Keywords

1 Introduction

Android malware evolves over time, such that malicious versions of popular Android application PacKages (APKs) can propagate to various Android markets. One of the most popular techniques in the malware detection domain is Machine Learning (ML) based detection of malicious entities, where some techniques’ detection rates exceed 99% at times. However, Szegedy et al. [7] showed that some ML methods (including malware detection systems) are vulnerable to adversarial examples. A special case of adversarial examples involves using evasion attacks. Evasion attacks take place when an adversary modifies malware code so that the modified malware is categorized as benign by the ML, but still successfully executes the malicious payload.

The main contribution of this work is our analysis of functionality and maliciousness tests for Android evasion attacks that change existing features. To the best of our knowledge, none of the evasion attacks that changed existing features of malicious apps has been evaluated in terms of either functionality or malicious content maintenance, which raises the question of whether “efficient” attacks result in nonfunctional apps that would not be malicious as intended.

2 Related Work

In this section, we survey well known ML-based detection systems for Android malware. We also depict several popular evasion attacks targeting the detection systems. Then, we examine the functionality and maliciousness tests of Android malware.
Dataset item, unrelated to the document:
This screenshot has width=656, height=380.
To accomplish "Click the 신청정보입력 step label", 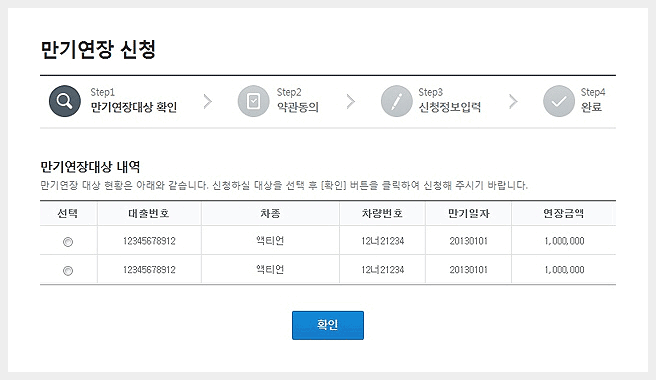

As far as we know, they have not been fully explored in previous studies in the Android malware field.

2.1 Android Malware ML-Based Detection Systems

One of the best known Android malware detection systems is Drebin [3], a lightweight Android malware detector (it can be installed on mobile phones). Drebin collects 8 types of features from the APKs. From the Manifest file, Drebin extracts permissions requests, software/hardware components and intents, and from the smali code, it extracts suspicious/restricted API calls, used permissions in the app’s run and URL addresses. A different approach is found in MaMaDroid [14], which extracts features from the Control Flow Graph (CFG) of an application. MaMaDroid creates a tree of API calls based on package and family names. After abstracting the calls, the system analyzes the API call sequence performed by an app, to model its true nature. The third approach which inspects system features was introduced in Andromaly [19].

2.2 Evasion Attacks on ML-Based Detection Systems

Evasion attacks against ML-based detection systems can take multiple courses. One course of action is to camouflage specific parts of the app. One well-known example of camouflage is the use of obfuscation or encryption, which was implemented in Demontis et al. [6]. Reflection, which allows a program to change its behavior at runtime, is also a classic evasion method, which was exampled in Rastogi et al. [16]. A typical approach to evasion attacks on ML-based detection systems involves adding noise to the app, thus misleading the classifier’s assignment of benign and malicious app. An example of the use of this approach can be found in Android HIV [5] where the authors implemented non-invoked dangerous functions against Drebin and a function injection against MaMaDroid. Changing the app flow is another approach, where a detection system that is based on analyzing the app flow, such as MaMaDroid, fails to detect the malicious app [5, 11].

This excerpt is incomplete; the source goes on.